Im medizinischen Setting sind Vertrauen und Ehrlichkeit von großer Bedeutung, weil es sich um die Gesundheit der Menschen geht. Ist es für die Patienten dann nicht erleichternd, wenn ihre Vertrauenspersonen statt unbekannten DolmetscherInnen dolmetschen?

Eine grundsätzliche Frage ist die des Vertrauens in die Expertise. Wenn ich ein medizinisches Problem habe, gehe ich zu einer Ärztin oder zu einem Arzt. Je ernsthafter mein medizinisches Problem ist, desto mehr bin ich auf die richtige Diagnose und Behandlung angewiesen, bzw. suche ich dann eine Fachärztin oder einen Facharzt auf und nicht etwa einen Sanitäter. So ist es auch mit DolmetscherInnen. Allzu leicht sparen wir hier bei der Qualität. Natürlich ist es nicht angenehm, wenn mit dem Profidolmetscher eine weitere Person beim schwierigen Arztgespräch anwesend ist. Aber zum einen sind oft ohnedies mehrere Personen anwesend, die man sich nicht aussuchen kann – Arzthelfer, Praktikanten usw.
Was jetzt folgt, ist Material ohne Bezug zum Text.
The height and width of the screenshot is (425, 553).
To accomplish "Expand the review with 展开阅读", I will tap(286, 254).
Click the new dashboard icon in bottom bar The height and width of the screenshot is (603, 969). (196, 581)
Zum anderen ist neben dem Vertrauen die Qualität wichtig; auch der Arzt oder die Ärztin soll ja nicht nur empathisch und freundlich, sondern vor allem auch kompetent sein. Dasselbe gilt für den Dolmetscher; der beste Arzt hilft nichts, wenn bei der Dolmetschung Fehler passieren, die zu falscher Diagnose oder Behandlung führen. Ein Angehöriger kann zusätzlich als Stütze anwesend sein (eher der Partner als ein noch nicht erwachsenes Kind); er soll aber keine Aufgabe tragen, die ihn überfordert.